After a few attempts at commuting to work on my mountain bike, I decided it was time to try a proper ride as I felt that surely I knew everything there was to know about cycling. So, I bought a map of Wales, yes a paper map, and plotted a course which I thought would be suitable. All on roads, of course, as I didn’t really believe there was all that difference between my steed and a road bike. I didn’t know the area and the nature of the terrain so I opted for a loop around the Elan Valley and its stunning reservoirs, which give Birmingham clean water.

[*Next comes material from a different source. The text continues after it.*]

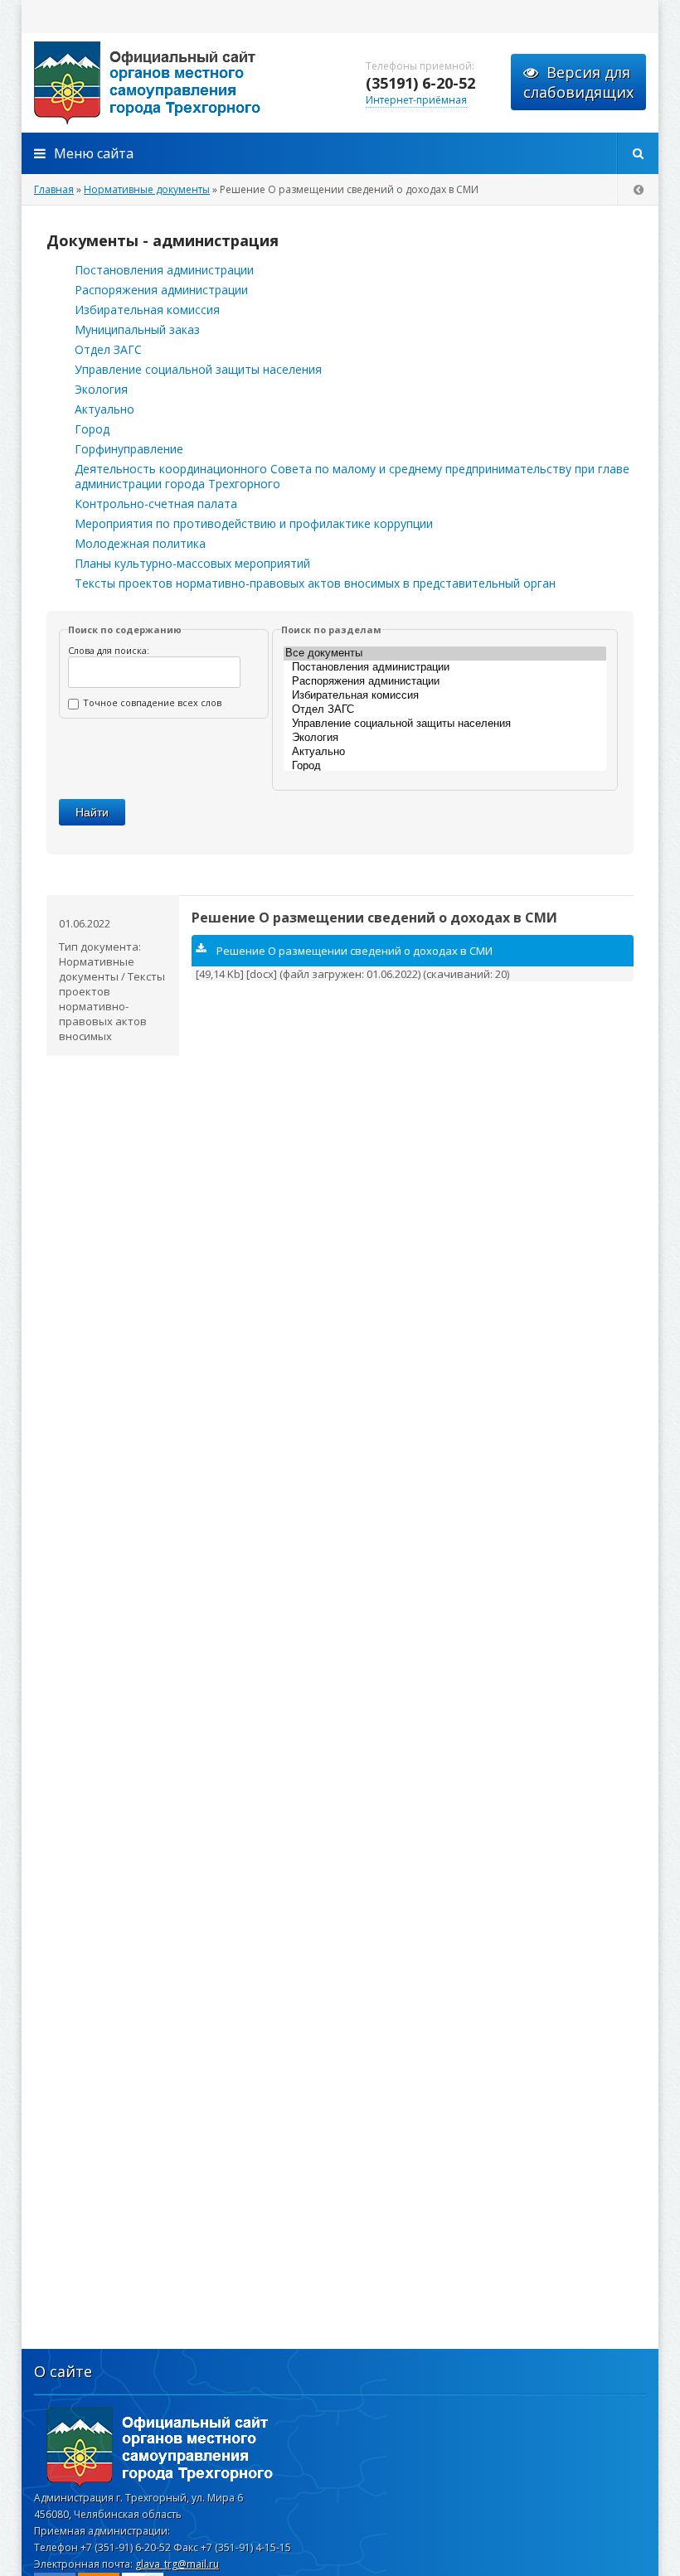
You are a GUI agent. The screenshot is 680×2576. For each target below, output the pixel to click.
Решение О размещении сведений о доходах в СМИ (374, 917)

I booked a B&B in Rhayader in at Gigrin Farm, which doubled up as a Red Kite feeding farm. It had the smallest room I’d ever slept in but was cosy and, although spartan in its offerings, it suited me fine. No space for my bike so it had to ‘sleep’ in the car.
I proved to be quite an amusement (i.e. ridiculous) to the hosts, not many lycra clad guys around the area, at least back then, and I could sense from their looks the many questions as to why I would entertain the idea of dressing up like that.
The plan was to head down the Valley, coasting the reservoirs, then up towards the village ominously called Devil’s Bridge Falls, then head south and across to Beulah for the final leg up to Rhayader.
Up to that point in my cycling experience I had not done any sort of climbing and this trip would surely confirm my belief that I could ride anywhere by now. Little did I know.